### ZU ERLEDIGEN
[1] Schreib das Stück des Auszugs über die Fragen des Lehrerverbands von „Dienstag, 13. April“ bis einschließlich „Fragen gen Erfurt...“ neu und setze dabei „Testpraxis“ an die Stelle von „Teststrategie“.
[2] Warum sollte laut dem Auszug über die Fragen des Lehrerverbands die Zustimmung der Eltern bei Kindern unter 14 Jahren ausdrücklich und vorher eingeholt werden? Antworte in ein bis drei Sätzen.
[3] Beantworte anhand des Auszugs über die Fragen des Lehrerverbands:
(a) Wie viele Fragen richtet der Verband nach Erfurt?
(b) Ab welchem Datum gelten laut dem Titel des genannten Schreibens die Selbsttests an Thüringer Schulen?
(c) Was geschieht mit dem gesetzlichen Unfallversicherungsschutz der Schüler, wenn die Personensorge nicht schriftlich auf die Lehrkraft übertragen wurde?

### AUSGEWÄHLTER AUSZUG
#####

Wir haben Fragen, Herr Minister

Dienstag, 13. April 2021, 10:32 Uhr
Die deutliche Ausweitung der Teststrategie an den Schulen begrüßt der Thüringer Lehrerverband ausdrücklich. Gleichwohl gäbe es noch unzählige Aspekte in der praktischen Umsetzung, die nicht oder nur mangelhaft geregelt seien, schreibt der Verband und richtet 20 Fragen gen Erfurt...

Fragen, die Lehrerinnen und Lehrer in Thüringen zum Thema Selbsttests haben
  • 1. Nach den Vorschriften des Beamtenrechts müssen Beamtinnen und Beamte ihre dienstlichen Handlungen im Zweifelsfall auf ihre Rechtmäßigkeit prüfen – Stichwort Remonstration. Können Sie als der oberste Dienstherr die Rechtsmäßigkeit der von Ihnen angeordneten Vorgehensweise bei den Schnelltests garantieren?
  • 2. Im Ihrem Schreiben „Corona-Selbsttests an Thüringer Schulen ab 12. April 2021“ wird ausgeführt, dass die Kinder freiwillig getestet werden, deren Eltern dem nicht widersprochen haben. Rücksprachen des tlv mit einer Juristin haben jedoch ergeben, dass dies zumindest für die Altersgruppe bis 14 Jahre (bis 8. Klasse) falsch ist: Ein fehlender Widerspruch der Eltern bedeutet nicht grundsätzlich deren Zustimmung. Diese sollte bei Kindern unter 14 Jahren für die Rechtssicherheit ausdrücklich durch die Eltern erfolgen und daher vorher eingeholt werden. Denn nach herrschender Meinung ist davon auszugehen, dass Minderjährige unter 14 Jahren nur in Ausnahmefällen bereits selbst einwilligungsfähig sind. Das heißt: Ist der Minderjährige nicht selbst einwilligungsfähig, macht sich derjenige, der ihn ohne Not zu medizinischen Handlungen an sich selbst anleitet, haftbar, gegebenenfalls strafbar. Außerdem ist bei medizinischen Eingriffen – und als ein solcher muss auch die Anleitung zum Selbsttest gewertet werden – bei nicht vorhandener Übertragung der Personensorge von den Sorgeberechtigten auf die Lehrkraft (in schriftlicher Form) der gesetzliche Unfallversicherungsschutz für die Schüler/innen außer Kraft gesetzt.

#####

### QUELLENMATERIAL
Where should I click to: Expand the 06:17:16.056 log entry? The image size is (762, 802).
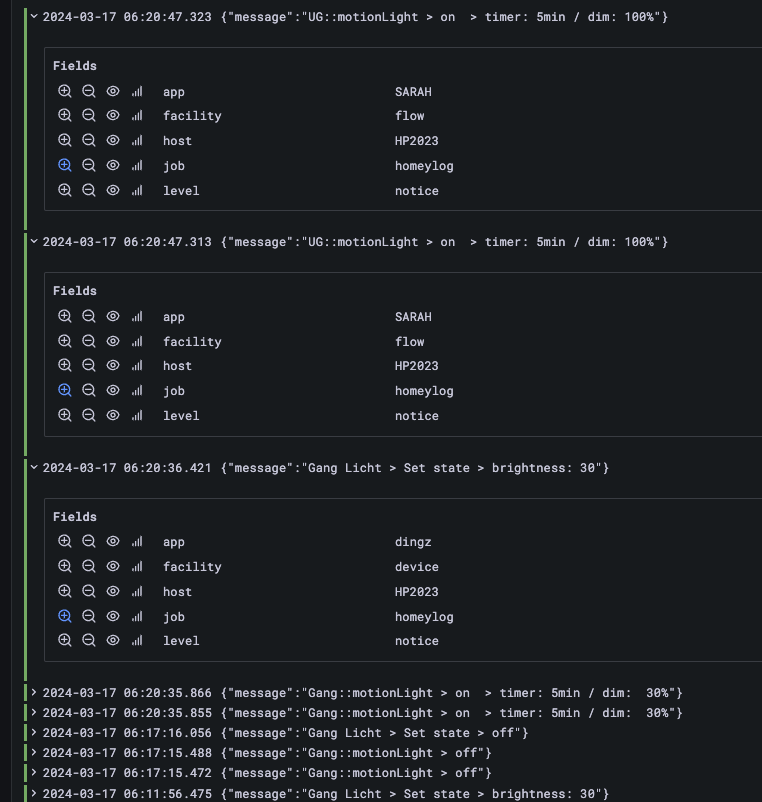35,733
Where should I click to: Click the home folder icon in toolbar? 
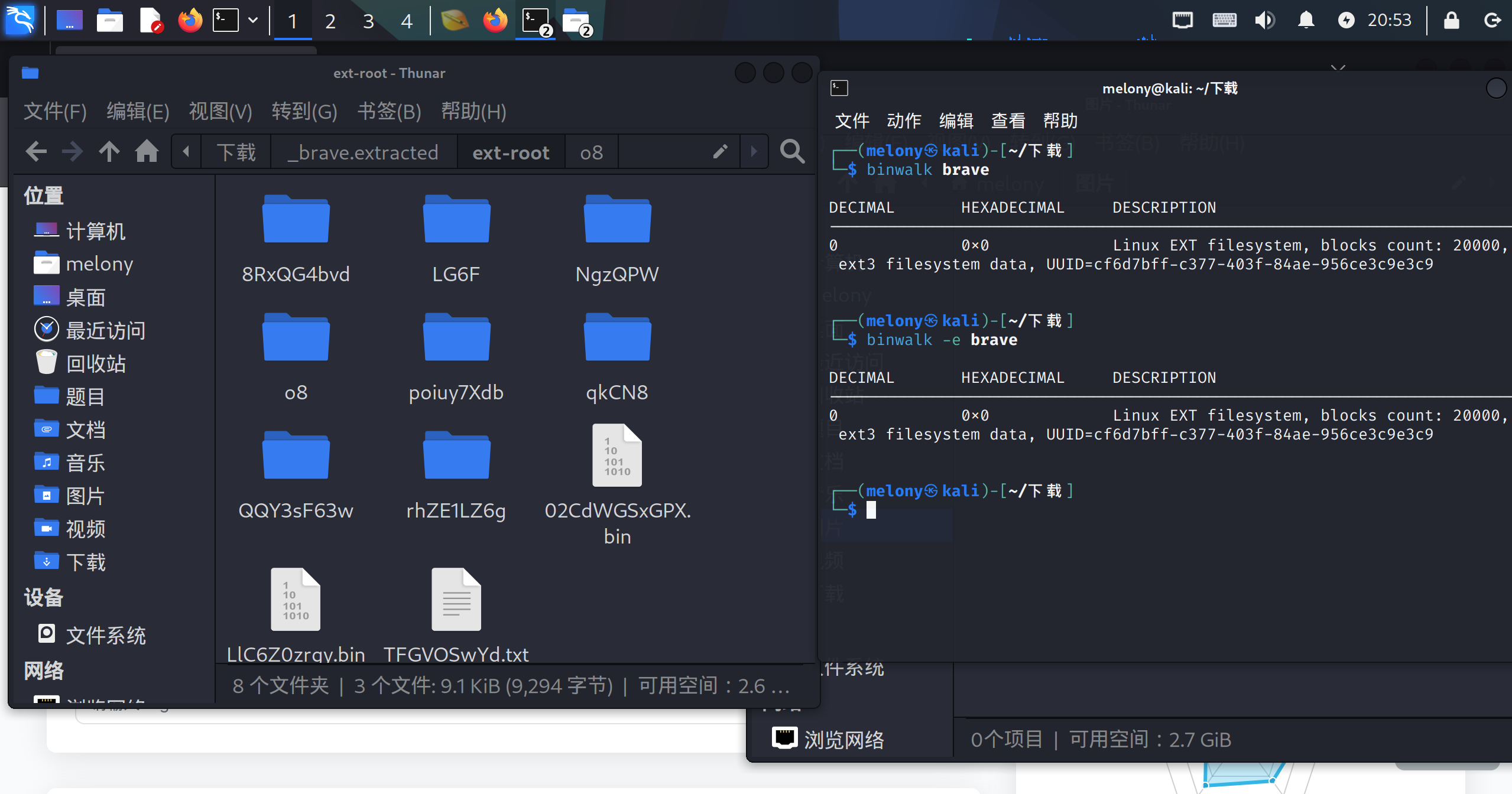147,152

#####

### ERGEBNISSE JE AUFGABE
[1]
Dienstag, 13. April 2021, 10:32 Uhr
Die deutliche Ausweitung der Testpraxis an den Schulen begrüßt der Thüringer Lehrerverband ausdrücklich. Gleichwohl gäbe es noch unzählige Aspekte in der praktischen Umsetzung, die nicht oder nur mangelhaft geregelt seien, schreibt der Verband und richtet 20 Fragen gen Erfurt...

[2] Nach herrschender Meinung sind Minderjährige unter 14 Jahren nur in Ausnahmefällen selbst einwilligungsfähig. Wer ein nicht einwilligungsfähiges Kind ohne Not zu medizinischen Handlungen an sich selbst anleitet, macht sich haftbar und gegebenenfalls strafbar. Für die Rechtssicherheit sollten die Eltern daher vorher ausdrücklich zustimmen.

[3]
(a) 20 Fragen
(b) Ab dem 12. April 2021
(c) Er wird außer Kraft gesetzt.